> **WRITTEN TASKS**
• A. In the post on lattices, restate the paragraph beginning "The logical connectives and, or, and not" more briefly, keeping its main facts.
• B. Copy the passage of the post on lattices starting with "This post is" and going on through "which they occur.".

> **SELECTION**
····················

This post is based on the chapter 7 of the book Mathematical structures in language.

TL/DR

The logical connectives and, or, and not are defined as the meet, the join, and the complement operations of boolean lattices, respectively. This provides a uniform denotational semantics for these operations, despite the very different semantic domains in which they occur.

Lattices

The claim is that truth values and sets of individuals share a similar structure. In particular, that conjunction of truth values and that set intersection (the interpretations of the coordinator and) should play the same role in this structure. In order to make sense of this, we need to find a way to talk about the elements of these domains (the truth values True and False on the one hand and sets of individuals on the other) that abstracts away from the details of these elements. In the domain of sets, perhaps the most salient relation is the subset relation. Set intersection and set union interact with the subset relation in the following ways: for any sets A and B,

$A \cap B \subseteq A$
$A \subseteq A \cup B$

Moreover, any other set $C$ that is a subset of both $A$ and $B$ will also be a subset of $A\cap B$, in other words, $A\cap B$ is the biggest of the sets smaller than both $A$ and $B$. Likewise, $A \cup B$ is the smallest of the sets bigger than both $A$ and $B$.

····················

> **ROWS**
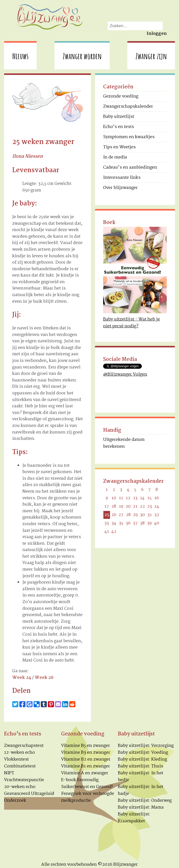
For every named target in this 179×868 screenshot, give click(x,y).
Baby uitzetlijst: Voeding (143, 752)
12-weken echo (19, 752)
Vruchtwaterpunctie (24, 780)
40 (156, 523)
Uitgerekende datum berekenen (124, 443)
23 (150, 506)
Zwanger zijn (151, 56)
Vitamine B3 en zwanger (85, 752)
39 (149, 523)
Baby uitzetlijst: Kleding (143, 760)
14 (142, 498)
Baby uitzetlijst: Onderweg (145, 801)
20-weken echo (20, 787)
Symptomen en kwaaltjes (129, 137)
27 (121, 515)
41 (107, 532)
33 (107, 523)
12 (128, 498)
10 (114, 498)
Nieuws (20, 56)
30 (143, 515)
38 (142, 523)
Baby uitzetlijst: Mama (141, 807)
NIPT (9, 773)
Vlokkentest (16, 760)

····················

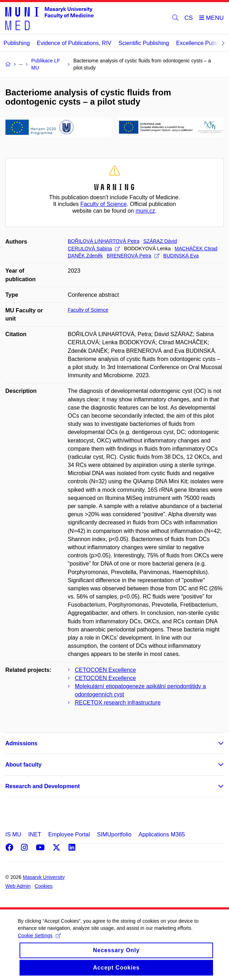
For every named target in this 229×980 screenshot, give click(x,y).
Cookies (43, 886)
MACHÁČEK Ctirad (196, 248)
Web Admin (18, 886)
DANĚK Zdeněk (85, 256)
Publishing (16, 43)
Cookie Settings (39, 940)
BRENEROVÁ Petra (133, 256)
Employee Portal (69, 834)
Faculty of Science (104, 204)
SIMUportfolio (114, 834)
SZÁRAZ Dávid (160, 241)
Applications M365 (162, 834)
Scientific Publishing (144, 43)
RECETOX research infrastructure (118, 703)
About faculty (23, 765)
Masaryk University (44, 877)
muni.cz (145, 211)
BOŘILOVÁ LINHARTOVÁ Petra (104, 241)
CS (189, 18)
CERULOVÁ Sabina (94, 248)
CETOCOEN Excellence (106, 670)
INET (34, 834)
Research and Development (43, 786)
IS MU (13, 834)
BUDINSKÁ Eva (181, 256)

····················

> **TASK RESPONSES**
• A. And, or, and not are defined as the meet, join, and complement operations of boolean lattices. This gives them one uniform denotational semantics, even though they occur in very different semantic domains.

• B.
This post is based on the chapter 7 of the book Mathematical structures in language.

TL/DR

The logical connectives and, or, and not are defined as the meet, the join, and the complement operations of boolean lattices, respectively. This provides a uniform denotational semantics for these operations, despite the very different semantic domains in which they occur.